Rep. Justin Amash (R-MI) |
Amash has never been someone who has shied away from confrontation with leadership. In January, he was one of the few incumbents to vote against Kevin McCarthy in the GOP leadership vote, and he regularly will stand apart in Roll Call votes, occasionally being one of only several people not blocking a measure. Amash is by no means a moderate, but instead an entirely different political philosophy, someone who is genuinely, truly, a Libertarian in all but party name, and as a result can be at odds with the Republicans (he's not a moderate in the way you'd consider Susan Collins, where you would expect her to be a component of any bipartisan legislation that went through the Senate).
Amash gained an enormous amount of press for his harsh criticisms of President Trump, and becoming the first sitting Republican member-of-Congress to publicly support impeachment hearings against the president. This of course aligns with his libertarian viewpoints, but it also runs counter to the Republican Party's standard line (which seems to be that Donald Trump can get away with anything except a tariff war with Mexico, and there seems to be some leeway on that). Amash was publicly criticized by House Minority Leader Kevin McCarthy, as well as RNC Chair Ronna McDaniel, and quickly gained a primary challenger in the form of State Rep. James Lower. While it was a deeply-principled stand, it seems certain that Amash's political future with the GOP took a precarious step by making these calls against President Trump.

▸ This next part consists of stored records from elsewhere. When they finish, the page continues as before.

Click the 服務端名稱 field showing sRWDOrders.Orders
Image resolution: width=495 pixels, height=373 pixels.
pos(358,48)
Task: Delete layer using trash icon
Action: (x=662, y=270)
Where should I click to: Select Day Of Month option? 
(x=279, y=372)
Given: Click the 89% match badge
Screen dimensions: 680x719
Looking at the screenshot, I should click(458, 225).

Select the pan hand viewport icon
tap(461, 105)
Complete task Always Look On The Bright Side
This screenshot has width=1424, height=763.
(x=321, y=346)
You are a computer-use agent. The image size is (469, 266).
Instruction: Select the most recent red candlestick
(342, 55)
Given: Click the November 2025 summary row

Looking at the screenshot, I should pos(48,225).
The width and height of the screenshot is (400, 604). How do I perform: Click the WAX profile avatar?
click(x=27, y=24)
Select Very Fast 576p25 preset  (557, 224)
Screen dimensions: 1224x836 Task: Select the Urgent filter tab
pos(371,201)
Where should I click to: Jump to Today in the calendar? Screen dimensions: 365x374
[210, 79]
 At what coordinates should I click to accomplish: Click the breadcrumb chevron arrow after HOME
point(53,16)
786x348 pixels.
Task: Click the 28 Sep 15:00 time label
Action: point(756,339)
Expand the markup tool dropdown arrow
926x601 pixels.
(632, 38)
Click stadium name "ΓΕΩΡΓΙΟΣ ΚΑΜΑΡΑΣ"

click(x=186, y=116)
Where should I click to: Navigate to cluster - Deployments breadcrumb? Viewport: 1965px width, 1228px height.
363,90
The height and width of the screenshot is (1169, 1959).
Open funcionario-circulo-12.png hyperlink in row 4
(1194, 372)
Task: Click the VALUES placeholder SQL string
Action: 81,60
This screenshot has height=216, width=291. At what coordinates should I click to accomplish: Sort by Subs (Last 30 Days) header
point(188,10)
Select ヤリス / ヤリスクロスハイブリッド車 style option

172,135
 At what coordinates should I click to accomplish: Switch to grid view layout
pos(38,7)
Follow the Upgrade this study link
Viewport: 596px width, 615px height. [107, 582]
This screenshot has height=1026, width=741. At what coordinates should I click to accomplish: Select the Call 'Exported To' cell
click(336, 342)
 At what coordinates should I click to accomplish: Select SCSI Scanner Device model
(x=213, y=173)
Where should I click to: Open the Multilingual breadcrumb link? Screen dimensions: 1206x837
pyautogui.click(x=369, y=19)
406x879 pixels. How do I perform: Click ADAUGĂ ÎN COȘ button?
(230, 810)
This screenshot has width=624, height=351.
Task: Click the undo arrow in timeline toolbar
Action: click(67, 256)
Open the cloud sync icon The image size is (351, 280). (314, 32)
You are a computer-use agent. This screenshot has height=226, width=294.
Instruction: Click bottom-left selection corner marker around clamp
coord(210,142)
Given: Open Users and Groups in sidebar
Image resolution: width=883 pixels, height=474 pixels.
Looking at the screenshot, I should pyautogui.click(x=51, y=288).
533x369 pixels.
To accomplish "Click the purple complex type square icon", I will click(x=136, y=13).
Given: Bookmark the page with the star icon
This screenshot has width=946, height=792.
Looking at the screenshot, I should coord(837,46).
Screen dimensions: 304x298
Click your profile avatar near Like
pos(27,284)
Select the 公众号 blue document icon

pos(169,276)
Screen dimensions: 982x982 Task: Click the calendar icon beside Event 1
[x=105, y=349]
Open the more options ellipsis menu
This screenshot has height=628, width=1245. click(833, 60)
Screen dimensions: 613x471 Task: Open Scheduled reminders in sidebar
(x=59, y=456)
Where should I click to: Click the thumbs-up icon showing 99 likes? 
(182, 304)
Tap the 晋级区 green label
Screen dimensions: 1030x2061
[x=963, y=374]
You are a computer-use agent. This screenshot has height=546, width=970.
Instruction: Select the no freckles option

What I was curious about, though, is what might be the bigger problem for the GOP here-Amash's district itself isn't as red as you'd think, and his loss in a primary doesn't guarantee that Lower will be a congressman come 2021. While Amash has regularly seen easy wins in the 3rd district, it's considered just an R+6 on the Cook PVI; nine current Democratic members of the House represent districts that are R+6 or greater, and several won these seats last cycle, so it's certainly possible the right Democrat could win this seat. Perhaps most eyebrow-raising for Democrats is if you look at the 2018 gubernatorial elections. Here, Democratic candidate Gretchen Whitmer actually won the 3rd district by just under a percentage point, proving that it's possible for a Democrat to win this district under the right circumstances.
State Rep. Katie Arrington (R-SC) |
This begs the question-is it common for a political party to essentially "shoot themselves in the foot" and throw out a sitting incumbent, only to watch as that incumbent loses the general election? It turns out, it's not. Though it's sometimes hard to glean what exactly counts as an incumbent, by my count 56 incumbent members of either the House or Senate have lost their primaries for reelection, and in most of those cases the challenger ended up winning the seat (sometimes by a little, sometimes by a lot, but frequently winning). Only seven times in the past 17 years has the incumbent party thrown out an incumbent and then found that the other party had the winning ticket up their sleeve (pushing the question of whether they would have kept the seat had they just stuck to the person in office).
Looking at the reasons for these losses, almost all of them involved an incumbent that was considered out-of-step with current political orthodoxy for the party (similar to if Amash were to lose). Reps. Wayne Gilchrest & Mark Sanford, as well as Sens. Arlen Specter, Luther Strange, & Richard Lugar were considered too centrist in their politics and therefore unacceptable in a general, even though (save perhaps Specter) almost all of these men would have certainly won the general election as the people who beat them didn't lose by much. Rep. Alan Mollohan lost after a series of ethical violations (based on him allegedly misrepresenting his financial forms) to someone who was arguably more centrist to him, but the district had swung too far right to actually stay blue in 2010. The final person is a strange case where, post the census, Rep. Mark Critz beat his colleague Jason Altmire, but then still lost the general election to Keith Rothfus, who holds the rare distinction of beating an incumbent who beat an incumbent (in the same cycle)...Rothfus would later go on to also be an incumbent who lost to an incumbent after a mid-decade redistricting (to Conor Lamb).
Perhaps the scariest thing for the GOP here would be the case of Mark Sanford. Sanford was a relatively reliable GOP vote whose only real crime was speaking out against President Trump (and not even doing so in too many actual votes). He lost to State Rep. Katie Arrington, but Arrington then turned around and lost to now-Rep. Joe Cunningham in a district that is R+10 and in which Trump won, but by a declining margin compared to Mitt Romney. Amash could pose a similar opportunity for the Democrats, and they're taking this seriously, with former Obama White House aide Nick Colvin recently announcing, and likely seeing more people eyeing this seat. It's entirely possible the Republicans may stomp out Amash for opposing a portion of their agenda, and then see him replaced with a person who would support the Democrats in reality, and not just in theory.